··· Records shown ···

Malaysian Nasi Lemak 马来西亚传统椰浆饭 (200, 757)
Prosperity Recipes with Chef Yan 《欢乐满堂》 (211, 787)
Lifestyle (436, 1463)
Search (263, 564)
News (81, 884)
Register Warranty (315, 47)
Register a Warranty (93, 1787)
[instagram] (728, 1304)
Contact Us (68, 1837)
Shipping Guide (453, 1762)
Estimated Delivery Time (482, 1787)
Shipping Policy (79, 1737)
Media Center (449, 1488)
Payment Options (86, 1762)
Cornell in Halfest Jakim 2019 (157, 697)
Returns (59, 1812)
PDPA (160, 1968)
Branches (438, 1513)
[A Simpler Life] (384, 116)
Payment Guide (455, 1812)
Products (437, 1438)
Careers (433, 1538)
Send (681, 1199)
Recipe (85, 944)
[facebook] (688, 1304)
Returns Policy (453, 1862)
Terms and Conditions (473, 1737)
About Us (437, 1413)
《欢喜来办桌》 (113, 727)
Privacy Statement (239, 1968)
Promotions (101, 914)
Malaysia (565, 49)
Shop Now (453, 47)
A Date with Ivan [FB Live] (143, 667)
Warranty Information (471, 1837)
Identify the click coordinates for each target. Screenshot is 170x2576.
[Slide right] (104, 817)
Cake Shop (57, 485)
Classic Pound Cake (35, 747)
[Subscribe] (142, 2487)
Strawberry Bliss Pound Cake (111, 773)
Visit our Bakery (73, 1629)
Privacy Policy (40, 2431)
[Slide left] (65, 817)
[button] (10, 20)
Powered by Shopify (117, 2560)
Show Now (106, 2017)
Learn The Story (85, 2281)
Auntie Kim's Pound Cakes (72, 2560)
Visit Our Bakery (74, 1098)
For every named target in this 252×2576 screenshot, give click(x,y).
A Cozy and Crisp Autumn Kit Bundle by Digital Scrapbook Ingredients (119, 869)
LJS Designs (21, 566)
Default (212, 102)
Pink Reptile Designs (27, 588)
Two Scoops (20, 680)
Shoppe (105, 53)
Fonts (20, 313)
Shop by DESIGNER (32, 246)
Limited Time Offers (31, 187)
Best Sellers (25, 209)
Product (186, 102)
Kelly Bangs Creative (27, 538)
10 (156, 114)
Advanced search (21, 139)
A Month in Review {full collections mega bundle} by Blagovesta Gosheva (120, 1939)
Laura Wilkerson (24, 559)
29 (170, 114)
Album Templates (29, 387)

···

A complete answer reproduces every line of the records in which the word "target" occurs.

▸ **Expected answer**
Identify the click coordinates for each target. Screenshot is 170x2576.
For every named target in this 252×2576 screenshot, give click(x,y).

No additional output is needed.